→ **Exercise data**:
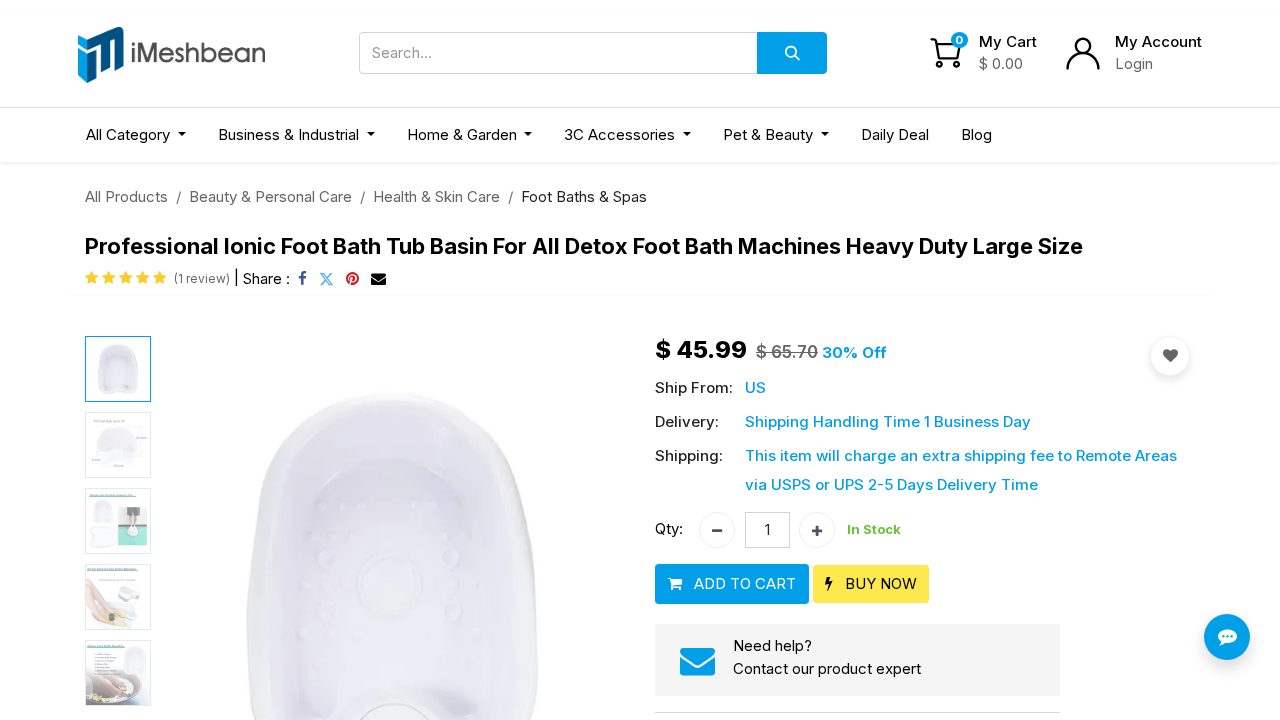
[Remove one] (717, 530)
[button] (732, 584)
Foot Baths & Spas (584, 196)
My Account (1158, 41)
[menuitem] (895, 135)
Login (1134, 63)
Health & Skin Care (436, 196)
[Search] (792, 53)
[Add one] (817, 530)
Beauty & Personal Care (270, 196)
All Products (126, 196)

→ **Task**: Copy out every line from the one containing "My Account (1158, 41)" to the end of the material, both ends included.

→ **Answer to the exercise**:
My Account (1158, 41)
[menuitem] (895, 135)
Login (1134, 63)
Health & Skin Care (436, 196)
[Search] (792, 53)
[Add one] (817, 530)
Beauty & Personal Care (270, 196)
All Products (126, 196)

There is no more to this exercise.